:: ACTIVITY ::
Please copy out all the data. Every detail stays the same.

▬▬▬▬▬▬

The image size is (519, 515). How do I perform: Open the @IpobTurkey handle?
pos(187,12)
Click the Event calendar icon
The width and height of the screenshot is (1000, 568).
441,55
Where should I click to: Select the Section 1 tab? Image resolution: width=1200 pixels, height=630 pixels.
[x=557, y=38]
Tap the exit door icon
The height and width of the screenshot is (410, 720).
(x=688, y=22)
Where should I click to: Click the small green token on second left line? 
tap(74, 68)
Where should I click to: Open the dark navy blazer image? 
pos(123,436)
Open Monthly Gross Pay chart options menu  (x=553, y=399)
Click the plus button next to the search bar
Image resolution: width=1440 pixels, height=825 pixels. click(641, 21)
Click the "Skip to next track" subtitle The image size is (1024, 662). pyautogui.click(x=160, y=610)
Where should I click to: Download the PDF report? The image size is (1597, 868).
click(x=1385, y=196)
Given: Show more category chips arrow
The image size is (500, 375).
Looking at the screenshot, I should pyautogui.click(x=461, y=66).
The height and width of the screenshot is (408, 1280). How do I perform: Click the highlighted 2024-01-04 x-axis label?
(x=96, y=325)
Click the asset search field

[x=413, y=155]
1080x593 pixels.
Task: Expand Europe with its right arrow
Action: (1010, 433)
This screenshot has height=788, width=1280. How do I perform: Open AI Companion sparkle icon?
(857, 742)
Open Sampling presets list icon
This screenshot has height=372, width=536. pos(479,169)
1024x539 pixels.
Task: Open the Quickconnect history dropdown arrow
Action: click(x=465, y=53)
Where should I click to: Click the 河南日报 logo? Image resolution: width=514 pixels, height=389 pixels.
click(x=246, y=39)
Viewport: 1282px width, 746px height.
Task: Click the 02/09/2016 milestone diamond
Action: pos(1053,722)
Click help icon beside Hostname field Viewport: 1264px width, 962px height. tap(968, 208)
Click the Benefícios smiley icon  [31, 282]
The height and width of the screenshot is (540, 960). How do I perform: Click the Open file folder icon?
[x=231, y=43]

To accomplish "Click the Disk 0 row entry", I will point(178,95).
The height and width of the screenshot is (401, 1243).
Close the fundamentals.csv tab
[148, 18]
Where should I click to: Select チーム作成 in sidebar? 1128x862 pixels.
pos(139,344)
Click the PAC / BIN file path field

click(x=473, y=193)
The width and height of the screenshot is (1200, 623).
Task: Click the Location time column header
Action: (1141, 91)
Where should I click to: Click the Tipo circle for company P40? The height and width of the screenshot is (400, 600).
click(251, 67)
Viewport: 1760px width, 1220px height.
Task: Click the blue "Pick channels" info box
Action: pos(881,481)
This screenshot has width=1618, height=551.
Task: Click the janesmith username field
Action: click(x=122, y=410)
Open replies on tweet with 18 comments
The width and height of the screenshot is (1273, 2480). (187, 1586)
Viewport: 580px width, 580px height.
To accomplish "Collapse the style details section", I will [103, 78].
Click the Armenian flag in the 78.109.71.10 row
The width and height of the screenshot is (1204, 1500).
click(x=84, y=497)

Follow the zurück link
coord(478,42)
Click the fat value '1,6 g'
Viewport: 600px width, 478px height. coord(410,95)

▬▬▬▬▬▬

:: ANSWER TO THIS PROBLEM ::
The image size is (519, 515). How do I perform: Open the @IpobTurkey handle?
pos(187,12)
Click the Event calendar icon
The width and height of the screenshot is (1000, 568).
441,55
Where should I click to: Select the Section 1 tab? Image resolution: width=1200 pixels, height=630 pixels.
[x=557, y=38]
Tap the exit door icon
The height and width of the screenshot is (410, 720).
(x=688, y=22)
Where should I click to: Click the small green token on second left line? 
tap(74, 68)
Where should I click to: Open the dark navy blazer image? 
pos(123,436)
Open Monthly Gross Pay chart options menu  (x=553, y=399)
Click the plus button next to the search bar
Image resolution: width=1440 pixels, height=825 pixels. click(641, 21)
Click the "Skip to next track" subtitle The image size is (1024, 662). pyautogui.click(x=160, y=610)
Where should I click to: Download the PDF report? The image size is (1597, 868).
click(x=1385, y=196)
Given: Show more category chips arrow
The image size is (500, 375).
Looking at the screenshot, I should pyautogui.click(x=461, y=66).
The height and width of the screenshot is (408, 1280). How do I perform: Click the highlighted 2024-01-04 x-axis label?
(x=96, y=325)
Click the asset search field

[x=413, y=155]
1080x593 pixels.
Task: Expand Europe with its right arrow
Action: (1010, 433)
This screenshot has height=788, width=1280. How do I perform: Open AI Companion sparkle icon?
(857, 742)
Open Sampling presets list icon
This screenshot has height=372, width=536. pos(479,169)
1024x539 pixels.
Task: Open the Quickconnect history dropdown arrow
Action: click(x=465, y=53)
Where should I click to: Click the 河南日报 logo? Image resolution: width=514 pixels, height=389 pixels.
click(x=246, y=39)
Viewport: 1282px width, 746px height.
Task: Click the 02/09/2016 milestone diamond
Action: pos(1053,722)
Click help icon beside Hostname field Viewport: 1264px width, 962px height. tap(968, 208)
Click the Benefícios smiley icon  [31, 282]
The height and width of the screenshot is (540, 960). How do I perform: Click the Open file folder icon?
[x=231, y=43]

To accomplish "Click the Disk 0 row entry", I will point(178,95).
The height and width of the screenshot is (401, 1243).
Close the fundamentals.csv tab
[148, 18]
Where should I click to: Select チーム作成 in sidebar? 1128x862 pixels.
pos(139,344)
Click the PAC / BIN file path field

click(x=473, y=193)
The width and height of the screenshot is (1200, 623).
Task: Click the Location time column header
Action: (1141, 91)
Where should I click to: Click the Tipo circle for company P40? The height and width of the screenshot is (400, 600).
click(251, 67)
Viewport: 1760px width, 1220px height.
Task: Click the blue "Pick channels" info box
Action: pos(881,481)
This screenshot has width=1618, height=551.
Task: Click the janesmith username field
Action: click(x=122, y=410)
Open replies on tweet with 18 comments
The width and height of the screenshot is (1273, 2480). (187, 1586)
Viewport: 580px width, 580px height.
To accomplish "Collapse the style details section", I will [103, 78].
Click the Armenian flag in the 78.109.71.10 row
The width and height of the screenshot is (1204, 1500).
click(x=84, y=497)

Follow the zurück link
coord(478,42)
Click the fat value '1,6 g'
Viewport: 600px width, 478px height. coord(410,95)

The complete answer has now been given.